Dans cette installation, Couzyn van Heuvelen explore le lien entre corps, territoire et alimentation dans les cultures inuit, où la chasse et la relation au vivant sont au cœur des pratiques. En détournant les formats traditionnels pour créer des hameçons monumentaux et colorés (Nitsiit), il invite à réfléchir aux savoirs liés à la subsistance et aux interactions avec les animaux. L’œuvre met également en lumière les enjeux contemporains d’accès à la nourriture dans les communautés du Nord, soulignant l’importance de préserver les écosystèmes qui soutiennent ces pratiques essentielles.

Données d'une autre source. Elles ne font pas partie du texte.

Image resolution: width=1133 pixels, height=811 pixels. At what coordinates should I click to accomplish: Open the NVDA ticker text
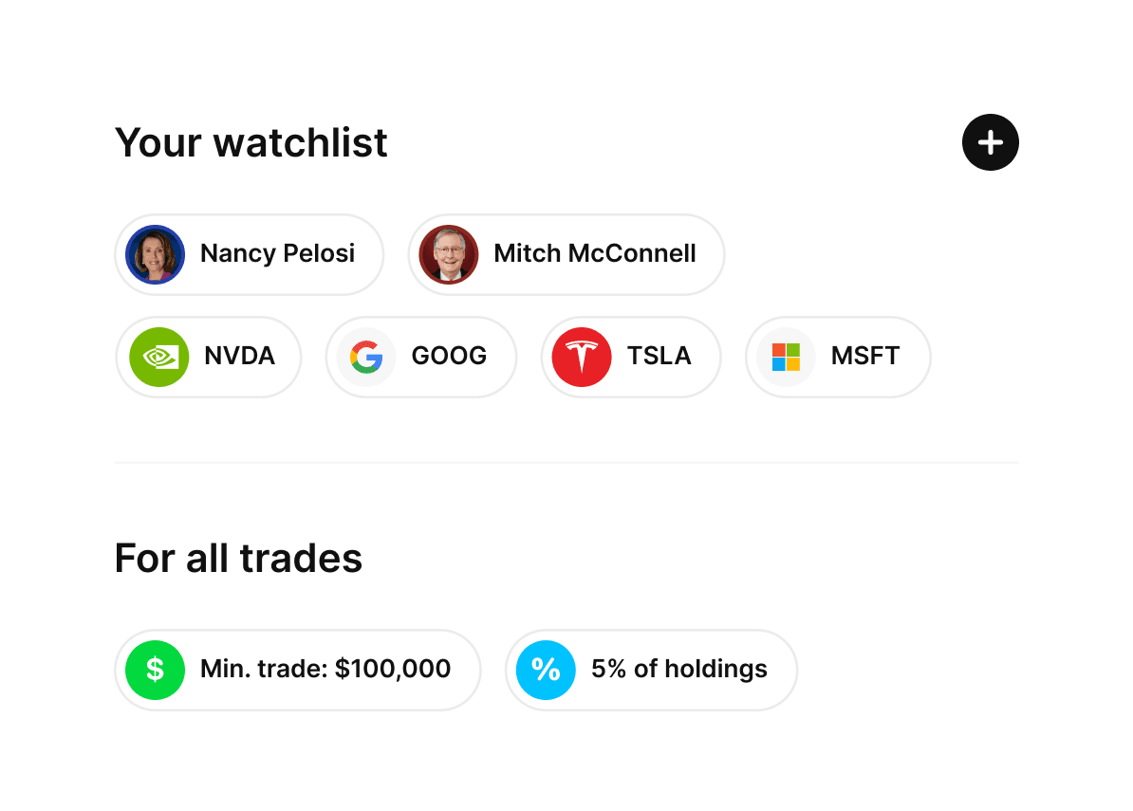[239, 357]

Photo : Marc-Antoine Hallé

La Chambre Blanche

Artiste : elias nafaa

Dans cette installation, Elias Nafaa utilise le verre comme un matériau à la fois protecteur et fragile, qui agit comme un seuil entre distance et immersion face au traumatisme. En transformant 300 armes de destruction en objets moulés et délicats, il évoque la violence des frappes militaires récentes au Liban, chaque forme reflétant un type d’arme réel et sa fréquence d’utilisation. L’œuvre relie ainsi ces réalités à des expériences diasporiques, où mémoire, déplacement et contraste entre guerre et paysage paisible – comme celui du Québec – coexistent, faisant du verre une métaphore à la fois de la glace, de la rupture et de la transmission.

Photo : Ivan Binet

La Charpente des Fauves

Artiste : sabrina ratté

Sous les couleurs vibrantes d’un coucher de soleil, la première image de Terraforma dévoile un territoire inconnu, bien que familier. Les reliefs des montagnes et des lignes qu’on devine architecturales nous plongent dans un univers entre nature et science-fiction. Ici, l’eau – tout comme les humains – brille par son absence, tandis que le sol semble en avoir été vidé. La neige et l’hiver y sont omniprésents, revenant ponctuellement et créant un pont entre la glace virtuelle de l’œuvre vidéo et celle, réelle, de son lieu de présentation.

Photo : Catherine Tetreault

Centre Alyne-LeBel

Artiste : lori blondeau

Dans Asinîy Iskwew, qui signifie « Femme-rocher » en cri, Blondeau se met de nouveau en scène dans des paysages naturels, adoptant des poses sculpturales qui interrogent les conventions commémoratives de ce qu’on appelle le Canada. Vêtue d’une longue robe de velours rouge et se tenant droite sur des socles de pierre naturelle autour du site de Mistaseni, à Elbow Harbour, elle évoque la destruction, en 1966, d’immenses blocs glaciaires sacrés dynamités par le gouvernement de la Saskatchewan pour permettre la construction du lac artificiel Diefenbaker.